* _PROBLEM STATEMENT_
Line by line, output everything from the one that contains "This screenshot has" through the end of the material below, exactly as written and with no pictures.

- Opening Delimiter -

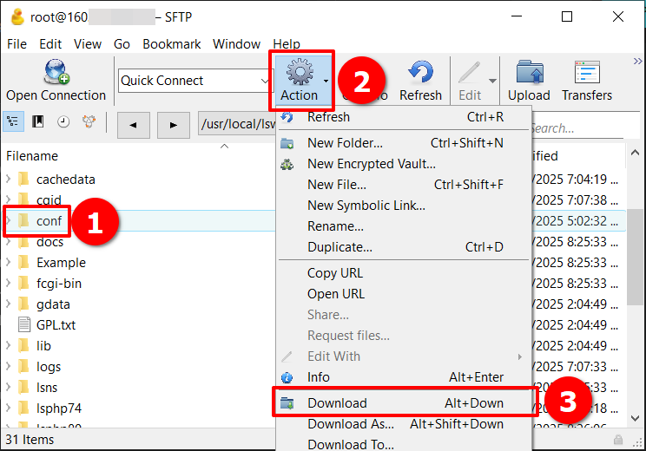Click the Upload toolbar icon
Viewport: 646px width, 451px height.
point(528,72)
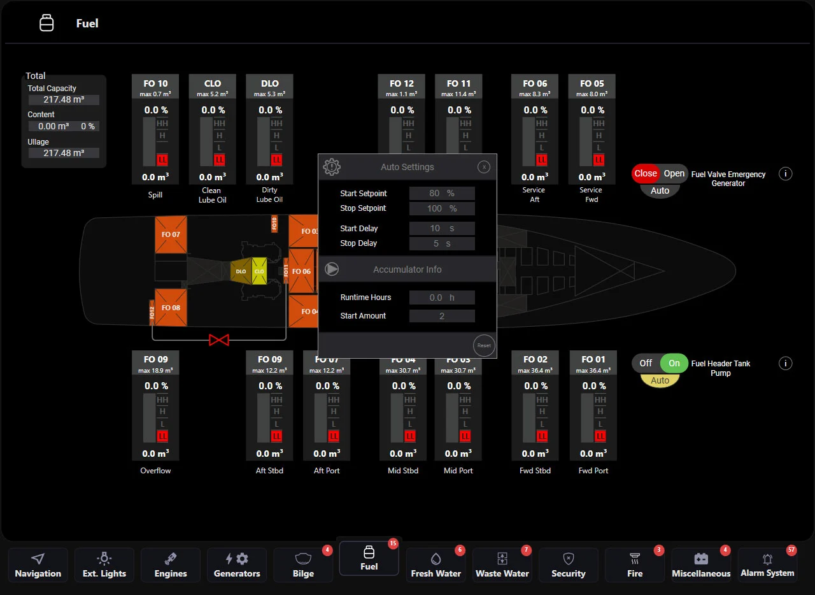Open the Security shield icon
The image size is (815, 595).
point(568,559)
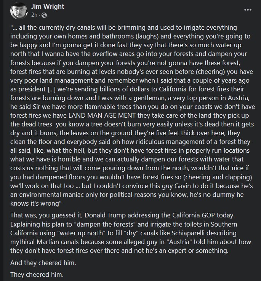Click the globe public audience icon
The width and height of the screenshot is (261, 281).
pyautogui.click(x=44, y=15)
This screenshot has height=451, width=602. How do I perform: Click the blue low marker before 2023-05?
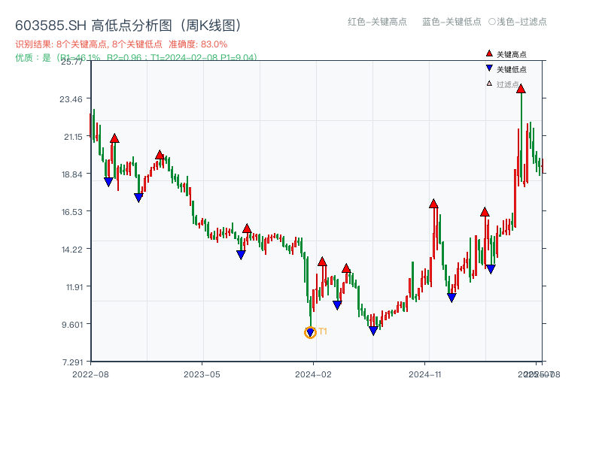[x=138, y=196]
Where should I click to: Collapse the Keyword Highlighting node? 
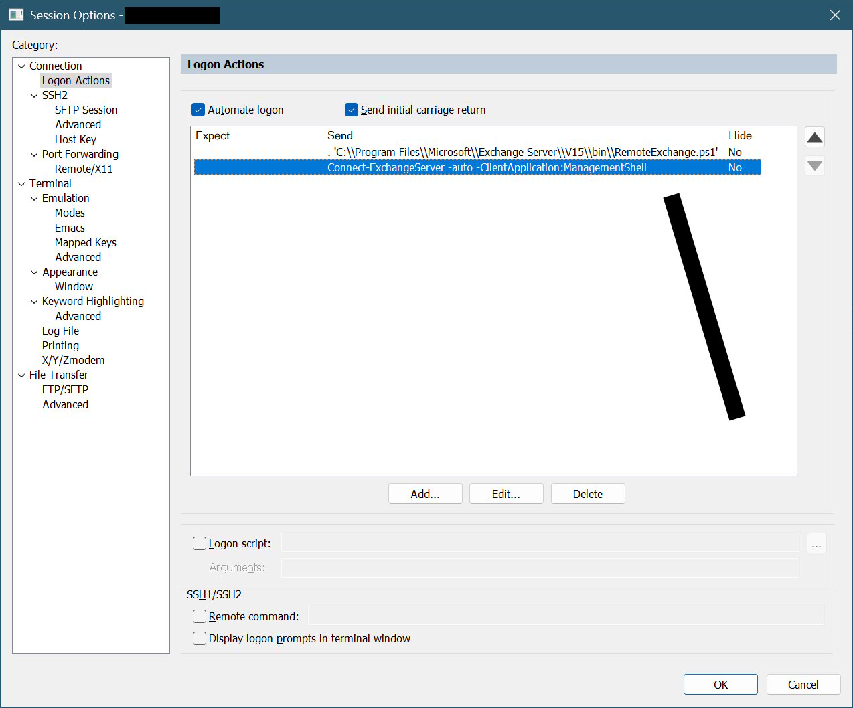click(x=34, y=302)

- Closing Delimiter -

* _COMPLETED EXERCISE_
This screenshot has height=451, width=602. How do I perform: Click the blue low marker before 2023-05?
[x=138, y=196]
Where should I click to: Collapse the Keyword Highlighting node? 
click(x=34, y=302)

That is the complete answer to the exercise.